◆ **Brief A**
According to the haunted house article, at which intersection does the house stand?
◆ **Brief B**
Retype the records verbatim, from their first line through the line holding "(501, 613).", with both ends included.

◆ **Reading text**

********

NOKTURNIUM

Paranormal deep dive

  • Location: Orange County, CA

    The Allure:

    At the corner of Euclid Street and Hazard Avenue sits a house known as the local haunted house. Kids dare each other to get close, and stories about it have been whispered for years. It’s become a symbol of our shared curiosity about the unknown.

    For years, people have shared scary stories about this corner, each one more frightening than the last. But what if these tales are just myths? What if the ghost stories are actually hiding a real tragedy that happened nearby, with its painful details slowly becoming part of local legend?

    The Legend:

    According to local rumors, a pregnant woman was struck by a car late one night between 2 a.m. and 3 a.m while she was crossing Hazard Avenue.

    Badly hurt, she crawled to the house and knocked on the door, hoping for help. No one answered, and she died at the front door. Some people say the homeowner did open the door but chose not to help.
    Before she perished, she cursed the house and the land it stood on. This story gave rise to the property’s most famous specter: the recurring apparition of a woman with long hair who appears annually around Dia de Muertos (Day of the Dead) carrying a screaming, crying baby.

    Other stories tell of strange events. One local grass cutter named Mr. Rodriguez swore that one night his Ford Pinto suddenly died right in front of the legendary house. When he got out to check the engine, he heard his car door slam and mysteriously lock from the inside with the key still in the ignition.

    Mr. Rodriguez said, “That day, around 8 or 9 p.m., I drove a Ford Pinto on Hazard, going east. Suddenly, the engine stopped. I stepped out and was about to open the hood to see what was going on. Then I heard a slam. I turned around, and the car was locked. I couldn’t open the doors because the car was locked from the inside. Looking in, the key was still in the ignition. My body was eerily cold. At that moment, I saw I was in front of that famous house.”
    After returning the next morning with a friend to find the car mysteriously unlocked, he insisted, “My friend laughed at me, but it really was locked last night.”

    Other locals claim to have had their own horrifying encounters.
    The owner of a nearby liquor store, which has since closed down, recounted a terrifying incident that he claims was captured on his security camera.
    “Without a word, she bared her white teeth and pulled up her skirt, then suddenly sat down. Then her body splashed blood all over my face. I felt soaked with a burning fluid. I screeched and ran into my store. I have never been so scared in my life.”

    SOURCE

    The House Owners:

    Reporters from Nguoi Viet News were intrigued by the widespread reports and set out to uncover the truth. They discovered a much more ordinary past than the legend implies by locating the property’s true former owners.

********

◆ **Data supplied**

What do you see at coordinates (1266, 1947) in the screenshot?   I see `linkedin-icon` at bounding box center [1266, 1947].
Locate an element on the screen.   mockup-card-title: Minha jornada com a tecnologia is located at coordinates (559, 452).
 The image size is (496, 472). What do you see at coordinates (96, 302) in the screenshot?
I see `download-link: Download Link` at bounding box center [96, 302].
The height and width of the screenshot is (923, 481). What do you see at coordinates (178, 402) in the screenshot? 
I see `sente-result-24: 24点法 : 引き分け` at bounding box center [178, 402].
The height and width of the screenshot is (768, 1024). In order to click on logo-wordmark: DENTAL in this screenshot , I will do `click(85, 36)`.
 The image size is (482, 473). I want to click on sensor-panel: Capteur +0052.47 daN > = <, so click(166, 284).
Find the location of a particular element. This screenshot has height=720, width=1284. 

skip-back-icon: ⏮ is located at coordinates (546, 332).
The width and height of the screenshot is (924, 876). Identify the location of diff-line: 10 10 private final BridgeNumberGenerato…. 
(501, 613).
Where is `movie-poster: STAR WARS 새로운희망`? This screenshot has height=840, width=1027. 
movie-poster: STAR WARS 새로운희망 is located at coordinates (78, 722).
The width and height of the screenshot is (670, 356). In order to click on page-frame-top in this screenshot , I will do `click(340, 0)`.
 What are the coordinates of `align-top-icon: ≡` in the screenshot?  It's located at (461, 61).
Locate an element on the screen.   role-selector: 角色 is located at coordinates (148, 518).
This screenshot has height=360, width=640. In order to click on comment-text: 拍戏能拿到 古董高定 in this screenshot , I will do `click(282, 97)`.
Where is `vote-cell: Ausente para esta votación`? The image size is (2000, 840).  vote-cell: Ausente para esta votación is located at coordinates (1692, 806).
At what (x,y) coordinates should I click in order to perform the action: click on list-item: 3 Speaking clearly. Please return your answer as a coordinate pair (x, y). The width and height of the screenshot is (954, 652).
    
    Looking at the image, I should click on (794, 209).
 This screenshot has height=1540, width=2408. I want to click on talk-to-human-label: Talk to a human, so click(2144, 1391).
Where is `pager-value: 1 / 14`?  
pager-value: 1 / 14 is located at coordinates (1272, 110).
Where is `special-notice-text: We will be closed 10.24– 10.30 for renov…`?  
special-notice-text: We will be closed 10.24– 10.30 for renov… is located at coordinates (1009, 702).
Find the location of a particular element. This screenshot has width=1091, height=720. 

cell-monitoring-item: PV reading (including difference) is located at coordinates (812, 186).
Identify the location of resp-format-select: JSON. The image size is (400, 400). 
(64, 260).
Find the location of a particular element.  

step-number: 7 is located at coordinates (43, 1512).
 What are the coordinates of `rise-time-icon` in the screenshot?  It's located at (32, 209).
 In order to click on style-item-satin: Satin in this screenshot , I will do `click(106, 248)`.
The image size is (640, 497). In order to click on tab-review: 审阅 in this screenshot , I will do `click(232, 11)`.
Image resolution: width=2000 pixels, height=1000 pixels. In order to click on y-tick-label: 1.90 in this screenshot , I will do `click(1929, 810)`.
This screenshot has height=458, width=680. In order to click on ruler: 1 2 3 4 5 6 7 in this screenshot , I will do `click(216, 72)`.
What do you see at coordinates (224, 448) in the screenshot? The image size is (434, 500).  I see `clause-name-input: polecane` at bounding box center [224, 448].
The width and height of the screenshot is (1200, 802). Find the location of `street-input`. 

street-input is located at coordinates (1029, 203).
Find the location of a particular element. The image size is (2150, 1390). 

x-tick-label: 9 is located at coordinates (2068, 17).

********

◆ **Your response A**
At the corner of Euclid Street and Hazard Avenue.

◆ **Your response B**
What do you see at coordinates (1266, 1947) in the screenshot?   I see `linkedin-icon` at bounding box center [1266, 1947].
Locate an element on the screen.   mockup-card-title: Minha jornada com a tecnologia is located at coordinates (559, 452).
 The image size is (496, 472). What do you see at coordinates (96, 302) in the screenshot?
I see `download-link: Download Link` at bounding box center [96, 302].
The height and width of the screenshot is (923, 481). What do you see at coordinates (178, 402) in the screenshot? 
I see `sente-result-24: 24点法 : 引き分け` at bounding box center [178, 402].
The height and width of the screenshot is (768, 1024). In order to click on logo-wordmark: DENTAL in this screenshot , I will do `click(85, 36)`.
 The image size is (482, 473). I want to click on sensor-panel: Capteur +0052.47 daN > = <, so click(166, 284).
Find the location of a particular element. This screenshot has height=720, width=1284. 

skip-back-icon: ⏮ is located at coordinates (546, 332).
The width and height of the screenshot is (924, 876). Identify the location of diff-line: 10 10 private final BridgeNumberGenerato…. 
(501, 613).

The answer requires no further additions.